PdfPig
PdfPig copied to clipboard
Reading order
To show a bug in the reading order, I have extracted the problematic part from a document and created an example:
https://drive.google.com/file/d/17mU_P4hwUMDXXTeqIF1meC9VpS9bkznM/view?usp=sharing
The order in which it is read is :
- (i)
- Delivery i
- [Point form of the Services to be completed]
- [Point form of the deliverables to be provided]

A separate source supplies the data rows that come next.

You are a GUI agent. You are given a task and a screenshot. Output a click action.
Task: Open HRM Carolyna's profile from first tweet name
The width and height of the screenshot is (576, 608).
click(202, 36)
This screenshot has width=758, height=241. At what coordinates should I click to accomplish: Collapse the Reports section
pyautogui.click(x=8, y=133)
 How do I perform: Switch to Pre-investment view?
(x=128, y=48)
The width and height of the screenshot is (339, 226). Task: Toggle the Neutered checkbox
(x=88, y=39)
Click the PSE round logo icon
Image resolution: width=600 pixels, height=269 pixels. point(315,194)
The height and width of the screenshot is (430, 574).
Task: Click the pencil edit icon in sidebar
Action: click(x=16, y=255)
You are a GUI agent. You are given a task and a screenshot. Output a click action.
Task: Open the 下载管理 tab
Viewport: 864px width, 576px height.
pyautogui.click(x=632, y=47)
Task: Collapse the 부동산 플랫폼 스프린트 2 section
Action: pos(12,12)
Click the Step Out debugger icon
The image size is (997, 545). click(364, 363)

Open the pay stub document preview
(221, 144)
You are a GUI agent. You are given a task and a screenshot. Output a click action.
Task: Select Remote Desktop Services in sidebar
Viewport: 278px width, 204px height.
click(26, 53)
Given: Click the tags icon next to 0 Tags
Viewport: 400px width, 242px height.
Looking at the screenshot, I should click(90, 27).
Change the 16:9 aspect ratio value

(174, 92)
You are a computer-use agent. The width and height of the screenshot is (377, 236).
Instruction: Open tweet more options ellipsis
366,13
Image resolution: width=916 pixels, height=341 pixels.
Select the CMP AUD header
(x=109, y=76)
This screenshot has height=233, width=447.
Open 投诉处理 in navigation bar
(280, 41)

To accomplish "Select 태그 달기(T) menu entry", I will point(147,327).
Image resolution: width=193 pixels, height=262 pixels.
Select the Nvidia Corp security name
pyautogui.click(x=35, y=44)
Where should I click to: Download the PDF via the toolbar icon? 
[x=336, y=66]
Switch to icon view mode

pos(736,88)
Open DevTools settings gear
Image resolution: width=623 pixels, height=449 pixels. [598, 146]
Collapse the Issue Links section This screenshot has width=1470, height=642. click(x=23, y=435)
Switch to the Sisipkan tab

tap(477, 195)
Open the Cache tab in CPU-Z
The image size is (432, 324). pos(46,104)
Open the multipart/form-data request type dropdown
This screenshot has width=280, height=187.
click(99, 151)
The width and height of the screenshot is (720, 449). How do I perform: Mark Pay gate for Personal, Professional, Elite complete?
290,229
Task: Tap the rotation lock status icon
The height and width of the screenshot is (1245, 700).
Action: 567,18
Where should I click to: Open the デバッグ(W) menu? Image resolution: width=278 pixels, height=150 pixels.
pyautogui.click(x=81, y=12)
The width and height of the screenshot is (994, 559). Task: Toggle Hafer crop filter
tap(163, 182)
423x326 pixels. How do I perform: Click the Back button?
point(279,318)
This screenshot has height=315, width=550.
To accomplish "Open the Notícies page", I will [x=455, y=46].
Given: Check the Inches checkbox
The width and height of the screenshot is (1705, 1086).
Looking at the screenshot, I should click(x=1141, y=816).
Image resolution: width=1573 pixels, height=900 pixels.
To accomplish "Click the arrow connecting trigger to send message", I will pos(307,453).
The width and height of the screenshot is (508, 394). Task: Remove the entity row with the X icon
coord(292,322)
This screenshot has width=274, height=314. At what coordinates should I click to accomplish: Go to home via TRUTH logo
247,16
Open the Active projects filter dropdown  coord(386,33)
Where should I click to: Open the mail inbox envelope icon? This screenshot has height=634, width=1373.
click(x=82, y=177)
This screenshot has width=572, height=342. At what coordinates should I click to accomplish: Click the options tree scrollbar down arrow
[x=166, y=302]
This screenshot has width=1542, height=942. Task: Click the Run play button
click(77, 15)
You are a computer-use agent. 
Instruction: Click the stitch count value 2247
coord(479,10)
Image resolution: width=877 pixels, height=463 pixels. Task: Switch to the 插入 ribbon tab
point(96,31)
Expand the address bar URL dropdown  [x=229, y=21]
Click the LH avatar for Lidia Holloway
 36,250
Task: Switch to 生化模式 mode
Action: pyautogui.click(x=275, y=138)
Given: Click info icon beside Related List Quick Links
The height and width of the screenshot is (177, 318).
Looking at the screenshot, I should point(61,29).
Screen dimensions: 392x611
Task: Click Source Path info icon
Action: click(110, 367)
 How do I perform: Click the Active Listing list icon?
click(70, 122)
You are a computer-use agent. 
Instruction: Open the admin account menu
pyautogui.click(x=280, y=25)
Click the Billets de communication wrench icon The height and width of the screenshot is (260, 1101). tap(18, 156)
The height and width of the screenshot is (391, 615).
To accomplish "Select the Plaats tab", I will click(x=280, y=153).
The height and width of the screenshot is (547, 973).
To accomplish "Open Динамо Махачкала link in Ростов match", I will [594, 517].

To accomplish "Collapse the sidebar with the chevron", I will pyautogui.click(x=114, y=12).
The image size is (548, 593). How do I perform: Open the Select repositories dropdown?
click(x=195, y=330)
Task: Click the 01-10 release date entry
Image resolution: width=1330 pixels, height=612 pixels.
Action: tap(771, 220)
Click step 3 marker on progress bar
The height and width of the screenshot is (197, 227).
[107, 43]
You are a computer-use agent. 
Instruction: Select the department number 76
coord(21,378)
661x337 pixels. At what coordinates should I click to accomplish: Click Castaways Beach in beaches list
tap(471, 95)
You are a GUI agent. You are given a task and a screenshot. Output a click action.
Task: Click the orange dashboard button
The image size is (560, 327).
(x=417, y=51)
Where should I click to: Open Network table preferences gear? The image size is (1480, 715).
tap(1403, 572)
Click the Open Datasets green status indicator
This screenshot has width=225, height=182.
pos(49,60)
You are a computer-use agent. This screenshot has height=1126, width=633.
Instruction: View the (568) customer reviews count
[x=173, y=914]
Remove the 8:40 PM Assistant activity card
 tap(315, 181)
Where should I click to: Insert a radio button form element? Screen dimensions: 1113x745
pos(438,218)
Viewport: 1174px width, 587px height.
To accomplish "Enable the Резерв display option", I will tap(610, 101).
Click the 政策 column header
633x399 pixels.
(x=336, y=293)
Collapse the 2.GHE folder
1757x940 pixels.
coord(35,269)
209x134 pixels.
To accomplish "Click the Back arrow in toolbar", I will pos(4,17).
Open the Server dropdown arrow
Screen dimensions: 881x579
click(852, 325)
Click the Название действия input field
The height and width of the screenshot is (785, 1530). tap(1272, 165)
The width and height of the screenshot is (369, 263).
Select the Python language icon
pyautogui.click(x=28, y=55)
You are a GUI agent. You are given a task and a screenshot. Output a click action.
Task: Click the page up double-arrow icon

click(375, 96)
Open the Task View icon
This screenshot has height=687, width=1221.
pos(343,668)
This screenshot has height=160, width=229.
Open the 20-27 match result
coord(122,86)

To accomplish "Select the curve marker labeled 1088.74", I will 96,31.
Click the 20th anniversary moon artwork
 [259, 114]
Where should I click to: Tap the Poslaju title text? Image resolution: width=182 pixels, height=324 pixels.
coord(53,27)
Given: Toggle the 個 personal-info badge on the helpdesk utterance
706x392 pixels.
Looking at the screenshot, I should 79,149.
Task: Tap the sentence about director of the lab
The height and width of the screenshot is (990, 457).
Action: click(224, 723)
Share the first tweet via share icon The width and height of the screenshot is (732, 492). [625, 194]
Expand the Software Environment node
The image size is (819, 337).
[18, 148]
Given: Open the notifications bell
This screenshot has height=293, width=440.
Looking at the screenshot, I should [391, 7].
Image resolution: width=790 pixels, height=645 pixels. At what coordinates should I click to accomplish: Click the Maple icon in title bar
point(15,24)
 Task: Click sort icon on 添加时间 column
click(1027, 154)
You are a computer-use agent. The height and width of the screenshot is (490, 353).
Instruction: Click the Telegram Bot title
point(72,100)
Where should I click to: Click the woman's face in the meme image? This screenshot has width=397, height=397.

- Methodology .... + all remaing text
- [EXAMPLE: Delivery of Features in accordance with the Delivery Plan.]
With the following code:
var words = page.GetWords(NearestNeighbourWordExtractor.Instance).ToList();
var blocks = DocstrumBoundingBoxes.Instance.GetBlocks(words);
var orderedBlocks = new UnsupervisedReadingOrderDetector(spatialReasoningRule: UnsupervisedReadingOrderDetector.SpatialReasoningRules.RowWise, useRenderingOrder: false).Get(blocks).ToList();
var finalBlocks = new List<UglyToad.PdfPig.DocumentLayoutAnalysis.TextBlock>(orderedBlocks);
While looking at the document, it looks like there is no reason for the algorithm to fail that much.